I’m working on a project to get product info from an online store. I’ve got some code that uses BeautifulSoup but I’m stuck on getting the product links. Here’s what I’ve got so far:
import requests
from bs4 import BeautifulSoup
url = 'https://example-store.com'
headers = {'User-Agent': 'Mozilla/5.0'}
response = requests.get(url, headers=headers)
soup = BeautifulSoup(response.content, 'lxml')
page_title = soup.find('title').text
print(f'Page title: {page_title}')
product_container = soup.find('div', class_='product-list')
if product_container:
product_items = product_container.find_all('li', class_='product-item')

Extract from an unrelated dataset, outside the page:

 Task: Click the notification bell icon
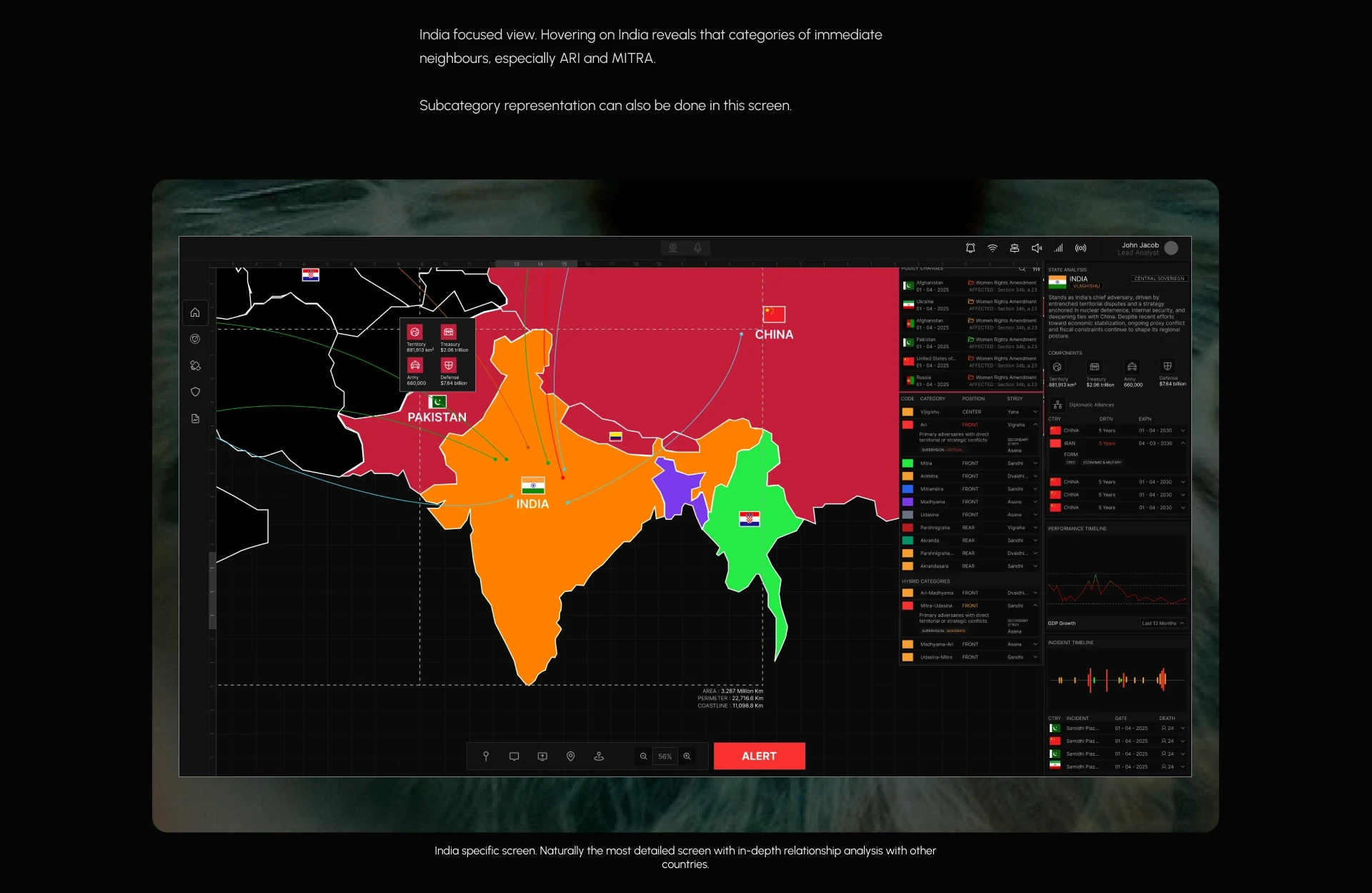coord(970,248)
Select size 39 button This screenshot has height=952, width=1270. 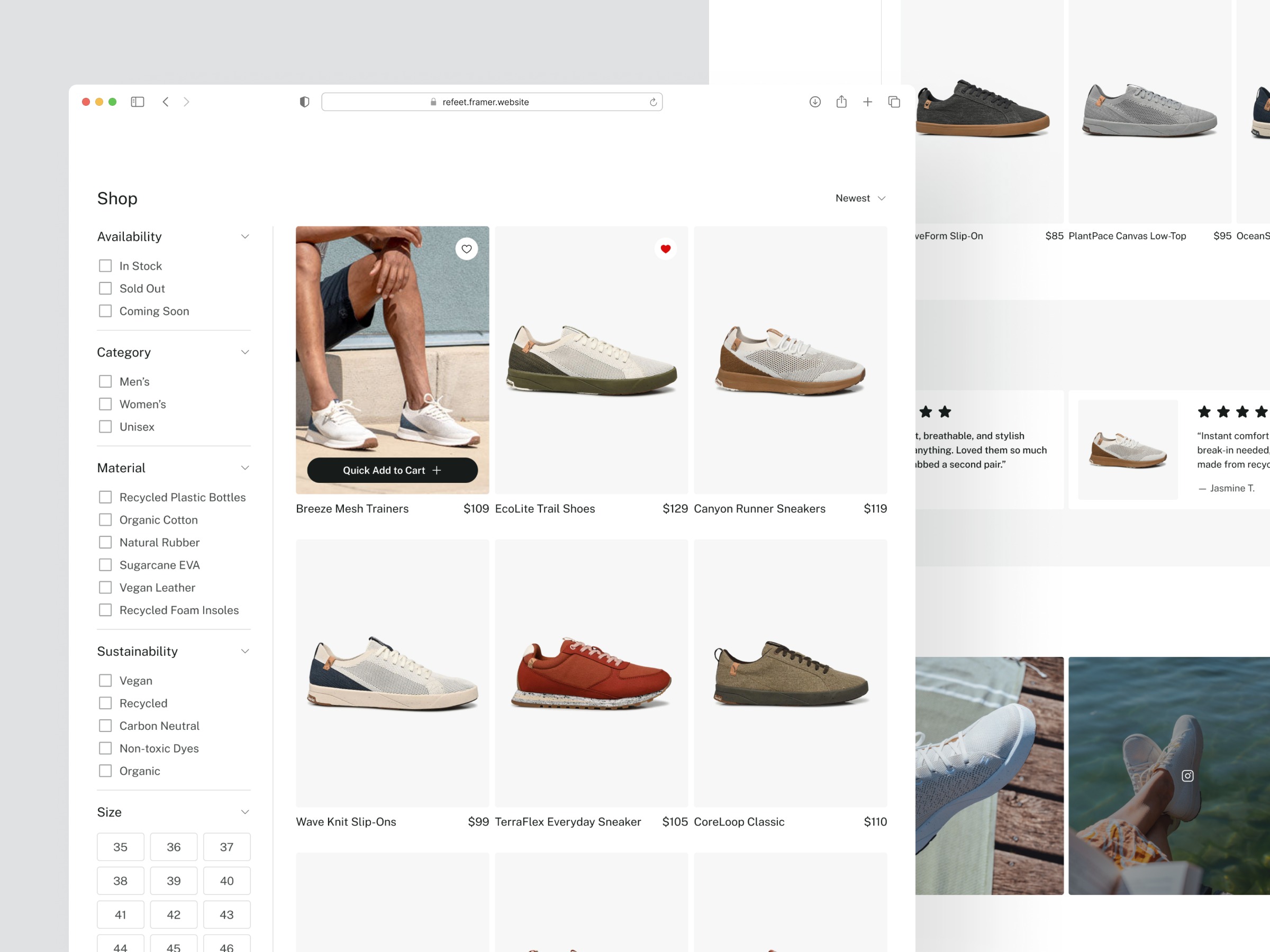coord(174,881)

for item in product_items:
product_link = item.find('a')['href']
product_name = item.find('h3', class_='product-name').text
print(f'Product: {product_name}, Link: {product_link}')
else:
print('No products found')
I’m trying to get the <li>
elements with product info, but it’s not working. Any ideas on how to fix this? Thanks!
Hiya Steve89! Your project sounds super interesting. Have you considered that the website might be using AJAX to load the product data dynamically?
If that’s the case, the initial HTML might not contain the product info you’re looking for. Maybe try printing out the entire soup and see what’s actually there? Or, you could inspect the network requests in your browser’s dev tools to see if there’s an API endpoint supplying the product data. Just thinking out loud here! What do you reckon? Let us know how it goes!
hey steve, looks like ur code is on the right track! maybe try using a more specific selector for the product container, like ‘#product-grid’ or ‘.product-wrapper’. also, double-check if the site uses javascript to load products - might need selenium instead. good luck with ur project!
Your approach seems solid, but there could be a few reasons why it’s not working as expected. First, ensure the class names in your selectors match exactly what’s on the site - even small differences can cause issues. Also, some e-commerce sites use lazy loading or AJAX to populate product listings, which means the content might not be immediately available in the initial HTML. In such cases, you might need to explore using Selenium or look into the site’s API if available. Lastly, consider adding error handling to your code to catch and log any exceptions, which can provide valuable debugging information.